--- Work to be completed ---
Write out all of the data again, precisely as it appears.
--
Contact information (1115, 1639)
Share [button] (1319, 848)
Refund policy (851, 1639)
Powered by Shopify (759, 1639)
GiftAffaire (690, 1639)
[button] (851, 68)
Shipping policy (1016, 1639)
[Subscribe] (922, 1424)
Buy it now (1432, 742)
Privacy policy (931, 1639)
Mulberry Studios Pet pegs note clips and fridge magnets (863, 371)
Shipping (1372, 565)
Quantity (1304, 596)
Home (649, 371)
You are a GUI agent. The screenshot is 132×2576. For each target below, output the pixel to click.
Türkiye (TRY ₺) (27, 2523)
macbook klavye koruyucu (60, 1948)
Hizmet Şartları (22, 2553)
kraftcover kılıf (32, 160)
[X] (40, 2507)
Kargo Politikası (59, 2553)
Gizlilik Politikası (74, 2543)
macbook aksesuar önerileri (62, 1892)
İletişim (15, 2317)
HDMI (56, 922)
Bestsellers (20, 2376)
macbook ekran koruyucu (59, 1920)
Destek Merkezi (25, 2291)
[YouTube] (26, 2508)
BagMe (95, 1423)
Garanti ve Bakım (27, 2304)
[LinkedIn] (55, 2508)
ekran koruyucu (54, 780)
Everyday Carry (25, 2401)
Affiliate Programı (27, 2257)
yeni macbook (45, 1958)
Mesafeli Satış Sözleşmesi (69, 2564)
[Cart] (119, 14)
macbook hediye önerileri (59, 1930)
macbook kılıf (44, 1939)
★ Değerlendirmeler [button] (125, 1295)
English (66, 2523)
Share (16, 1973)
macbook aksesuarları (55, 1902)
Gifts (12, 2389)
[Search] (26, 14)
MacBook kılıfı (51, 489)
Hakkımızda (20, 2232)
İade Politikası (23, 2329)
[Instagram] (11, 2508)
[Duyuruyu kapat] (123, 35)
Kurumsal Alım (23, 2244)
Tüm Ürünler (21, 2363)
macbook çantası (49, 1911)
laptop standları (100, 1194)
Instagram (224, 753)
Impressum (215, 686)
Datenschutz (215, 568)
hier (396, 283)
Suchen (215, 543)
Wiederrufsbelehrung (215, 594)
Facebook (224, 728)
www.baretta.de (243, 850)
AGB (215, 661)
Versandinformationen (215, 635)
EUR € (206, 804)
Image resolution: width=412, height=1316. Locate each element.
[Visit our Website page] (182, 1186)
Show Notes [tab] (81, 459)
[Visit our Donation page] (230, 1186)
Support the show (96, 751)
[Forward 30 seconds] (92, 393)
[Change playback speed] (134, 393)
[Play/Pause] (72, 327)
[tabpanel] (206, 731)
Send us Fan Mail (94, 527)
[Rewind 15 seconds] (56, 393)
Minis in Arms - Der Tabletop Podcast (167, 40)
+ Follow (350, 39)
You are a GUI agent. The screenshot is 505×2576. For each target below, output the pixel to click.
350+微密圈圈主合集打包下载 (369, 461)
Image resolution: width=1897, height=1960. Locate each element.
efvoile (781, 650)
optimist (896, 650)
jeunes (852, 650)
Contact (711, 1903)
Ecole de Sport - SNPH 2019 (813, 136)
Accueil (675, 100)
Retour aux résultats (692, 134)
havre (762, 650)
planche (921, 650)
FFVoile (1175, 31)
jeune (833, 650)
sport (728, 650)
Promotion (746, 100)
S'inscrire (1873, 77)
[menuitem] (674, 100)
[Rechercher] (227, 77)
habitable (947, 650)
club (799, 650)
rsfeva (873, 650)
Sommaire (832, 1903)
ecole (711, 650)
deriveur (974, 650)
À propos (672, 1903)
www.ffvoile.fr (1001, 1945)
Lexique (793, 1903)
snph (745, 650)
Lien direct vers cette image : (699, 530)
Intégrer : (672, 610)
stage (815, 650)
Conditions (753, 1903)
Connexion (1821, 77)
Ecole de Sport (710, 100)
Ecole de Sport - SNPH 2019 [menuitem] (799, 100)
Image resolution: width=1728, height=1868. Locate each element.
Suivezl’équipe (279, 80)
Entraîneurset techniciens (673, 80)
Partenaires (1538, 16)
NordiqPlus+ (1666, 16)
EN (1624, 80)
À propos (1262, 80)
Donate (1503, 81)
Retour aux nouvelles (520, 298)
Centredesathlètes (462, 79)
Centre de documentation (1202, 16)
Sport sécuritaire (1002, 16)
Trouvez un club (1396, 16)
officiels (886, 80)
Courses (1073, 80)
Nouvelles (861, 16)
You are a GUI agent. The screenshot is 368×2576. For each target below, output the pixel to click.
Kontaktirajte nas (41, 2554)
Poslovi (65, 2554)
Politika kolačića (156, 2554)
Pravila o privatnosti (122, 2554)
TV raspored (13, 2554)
--
--- Output of the task ---
Contact information (1115, 1639)
Share [button] (1319, 848)
Refund policy (851, 1639)
Powered by Shopify (759, 1639)
GiftAffaire (690, 1639)
[button] (851, 68)
Shipping policy (1016, 1639)
[Subscribe] (922, 1424)
Buy it now (1432, 742)
Privacy policy (931, 1639)
Mulberry Studios Pet pegs note clips and fridge magnets (863, 371)
Shipping (1372, 565)
Quantity (1304, 596)
Home (649, 371)
You are a GUI agent. The screenshot is 132×2576. For each target below, output the pixel to click.
Türkiye (TRY ₺) (27, 2523)
macbook klavye koruyucu (60, 1948)
Hizmet Şartları (22, 2553)
kraftcover kılıf (32, 160)
[X] (40, 2507)
Kargo Politikası (59, 2553)
Gizlilik Politikası (74, 2543)
macbook aksesuar önerileri (62, 1892)
İletişim (15, 2317)
HDMI (56, 922)
Bestsellers (20, 2376)
macbook ekran koruyucu (59, 1920)
Destek Merkezi (25, 2291)
[YouTube] (26, 2508)
BagMe (95, 1423)
Garanti ve Bakım (27, 2304)
[LinkedIn] (55, 2508)
ekran koruyucu (54, 780)
Everyday Carry (25, 2401)
Affiliate Programı (27, 2257)
yeni macbook (45, 1958)
Mesafeli Satış Sözleşmesi (69, 2564)
[Cart] (119, 14)
macbook hediye önerileri (59, 1930)
macbook kılıf (44, 1939)
★ Değerlendirmeler [button] (125, 1295)
English (66, 2523)
Share (16, 1973)
macbook aksesuarları (55, 1902)
Gifts (12, 2389)
[Search] (26, 14)
MacBook kılıfı (51, 489)
Hakkımızda (20, 2232)
İade Politikası (23, 2329)
[Instagram] (11, 2508)
[Duyuruyu kapat] (123, 35)
Kurumsal Alım (23, 2244)
Tüm Ürünler (21, 2363)
macbook çantası (49, 1911)
laptop standları (100, 1194)
Instagram (224, 753)
Impressum (215, 686)
Datenschutz (215, 568)
hier (396, 283)
Suchen (215, 543)
Wiederrufsbelehrung (215, 594)
Facebook (224, 728)
www.baretta.de (243, 850)
AGB (215, 661)
Versandinformationen (215, 635)
EUR € (206, 804)
Image resolution: width=412, height=1316. Locate each element.
[Visit our Website page] (182, 1186)
Show Notes [tab] (81, 459)
[Visit our Donation page] (230, 1186)
Support the show (96, 751)
[Forward 30 seconds] (92, 393)
[Change playback speed] (134, 393)
[Play/Pause] (72, 327)
[tabpanel] (206, 731)
Send us Fan Mail (94, 527)
[Rewind 15 seconds] (56, 393)
Minis in Arms - Der Tabletop Podcast (167, 40)
+ Follow (350, 39)
You are a GUI agent. The screenshot is 505×2576. For each target below, output the pixel to click.
350+微密圈圈主合集打包下载 (369, 461)
Image resolution: width=1897, height=1960. Locate each element.
efvoile (781, 650)
optimist (896, 650)
jeunes (852, 650)
Contact (711, 1903)
Ecole de Sport - SNPH 2019 (813, 136)
Accueil (675, 100)
Retour aux résultats (692, 134)
havre (762, 650)
planche (921, 650)
FFVoile (1175, 31)
jeune (833, 650)
sport (728, 650)
Promotion (746, 100)
S'inscrire (1873, 77)
[menuitem] (674, 100)
[Rechercher] (227, 77)
habitable (947, 650)
club (799, 650)
rsfeva (873, 650)
Sommaire (832, 1903)
ecole (711, 650)
deriveur (974, 650)
À propos (672, 1903)
www.ffvoile.fr (1001, 1945)
Lexique (793, 1903)
snph (745, 650)
Lien direct vers cette image : (699, 530)
Intégrer : (672, 610)
stage (815, 650)
Conditions (753, 1903)
Connexion (1821, 77)
Ecole de Sport (710, 100)
Ecole de Sport - SNPH 2019 [menuitem] (799, 100)
Image resolution: width=1728, height=1868. Locate each element.
Suivezl’équipe (279, 80)
Entraîneurset techniciens (673, 80)
Partenaires (1538, 16)
NordiqPlus+ (1666, 16)
EN (1624, 80)
À propos (1262, 80)
Donate (1503, 81)
Retour aux nouvelles (520, 298)
Centredesathlètes (462, 79)
Centre de documentation (1202, 16)
Sport sécuritaire (1002, 16)
Trouvez un club (1396, 16)
officiels (886, 80)
Courses (1073, 80)
Nouvelles (861, 16)
You are a GUI agent. The screenshot is 368×2576. For each target below, output the pixel to click.
Kontaktirajte nas (41, 2554)
Poslovi (65, 2554)
Politika kolačića (156, 2554)
Pravila o privatnosti (122, 2554)
TV raspored (13, 2554)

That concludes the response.